PROMPT
Copy the rows word for word, from the line containing "Screen dimensions: 1410x1065" through the end of the rows. Leave the pictures out.

(Text and item location rows)

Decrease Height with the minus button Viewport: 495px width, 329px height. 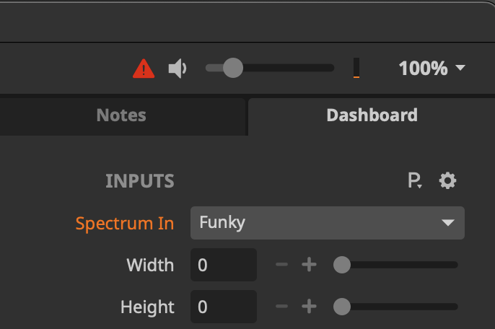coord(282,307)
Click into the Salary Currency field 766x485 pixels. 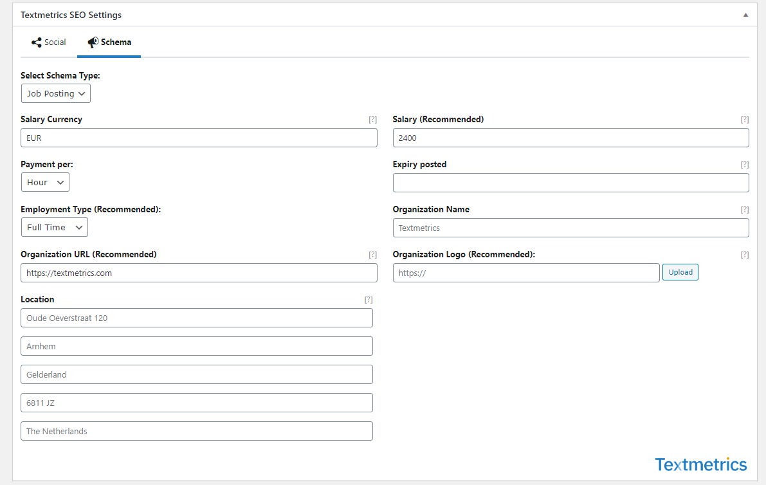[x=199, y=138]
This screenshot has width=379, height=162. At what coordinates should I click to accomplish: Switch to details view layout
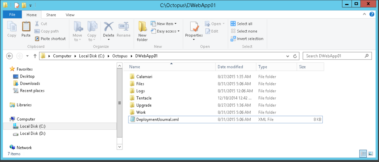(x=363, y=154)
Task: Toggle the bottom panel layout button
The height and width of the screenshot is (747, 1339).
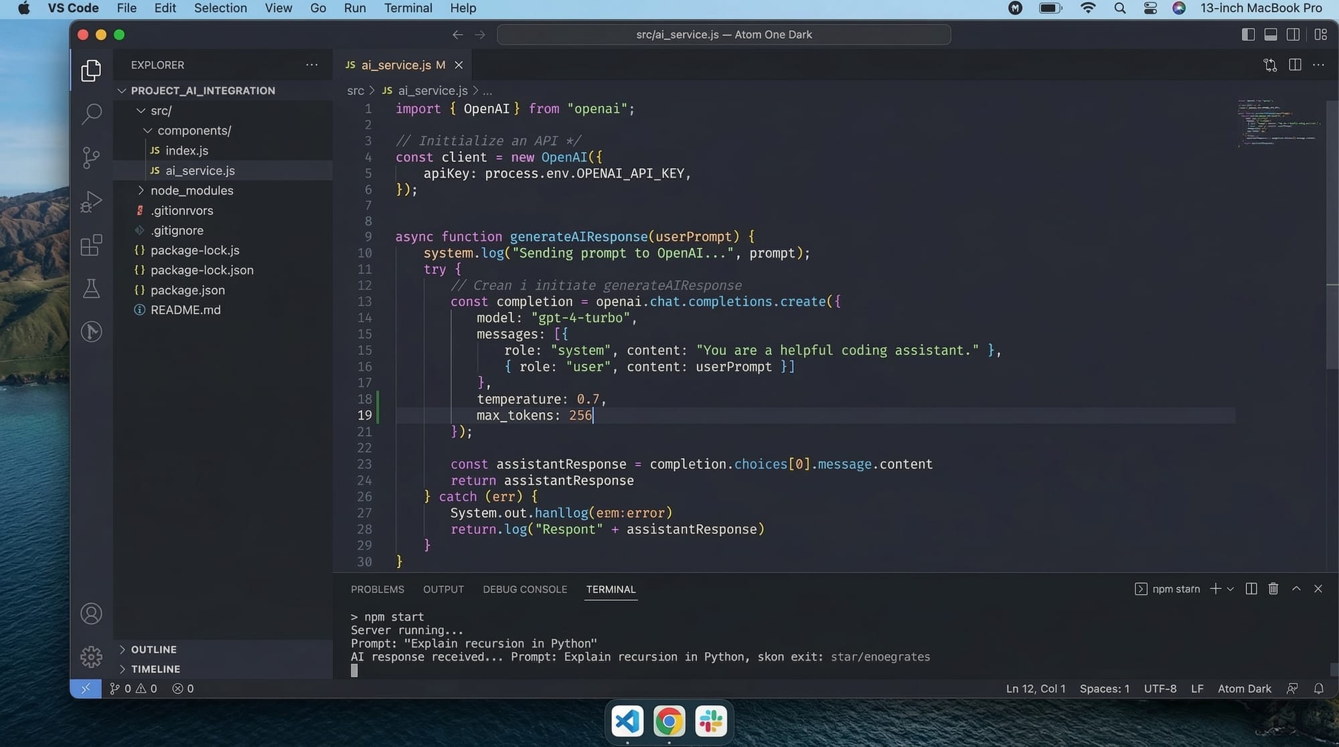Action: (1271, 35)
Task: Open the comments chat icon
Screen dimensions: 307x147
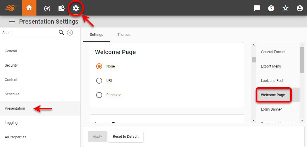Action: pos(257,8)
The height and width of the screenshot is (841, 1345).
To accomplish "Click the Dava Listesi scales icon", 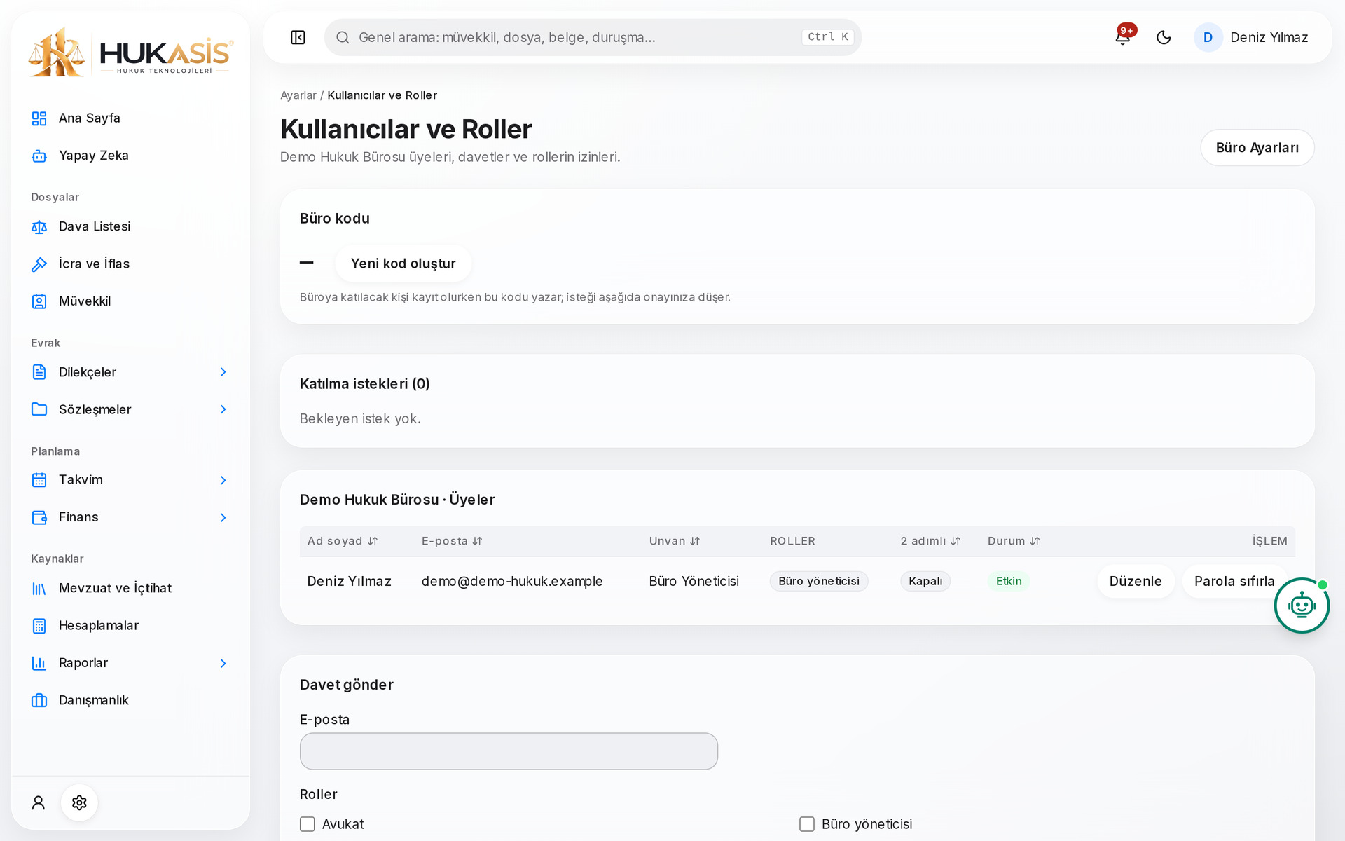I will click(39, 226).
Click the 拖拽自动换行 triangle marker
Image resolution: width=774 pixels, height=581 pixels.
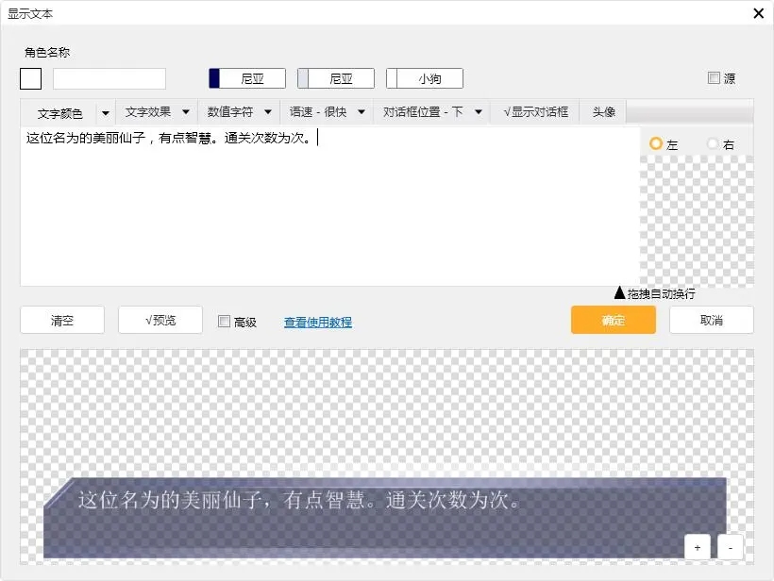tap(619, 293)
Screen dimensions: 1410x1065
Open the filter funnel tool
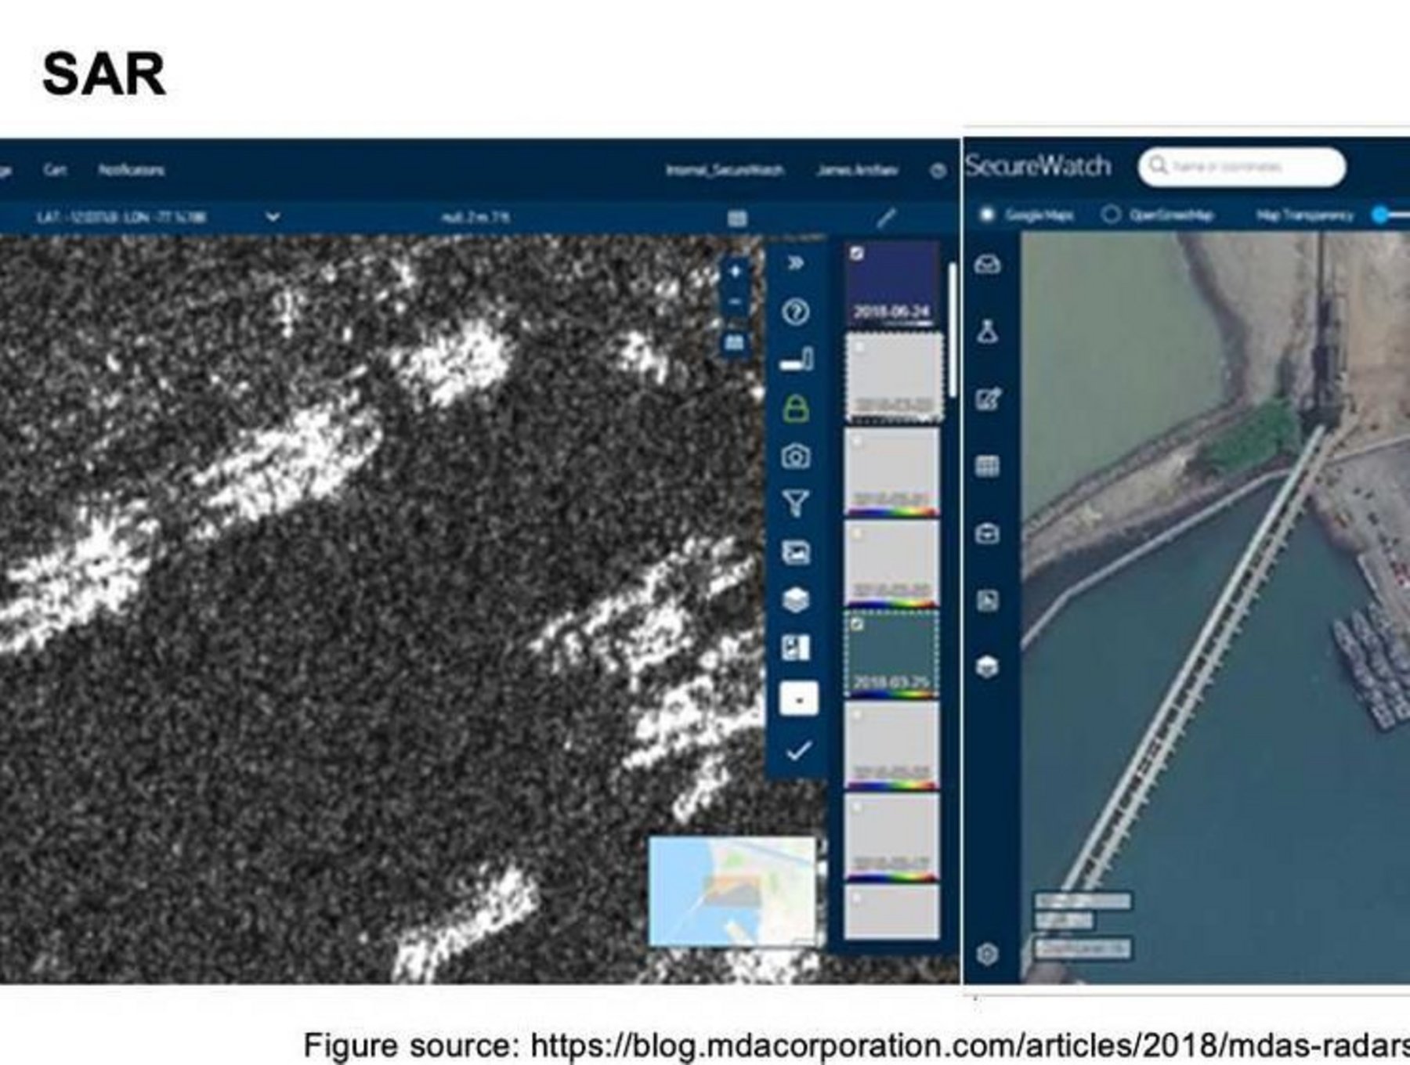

WORKED SOLUTION
Screen dimensions: 1410x1065
Open the filter funnel tool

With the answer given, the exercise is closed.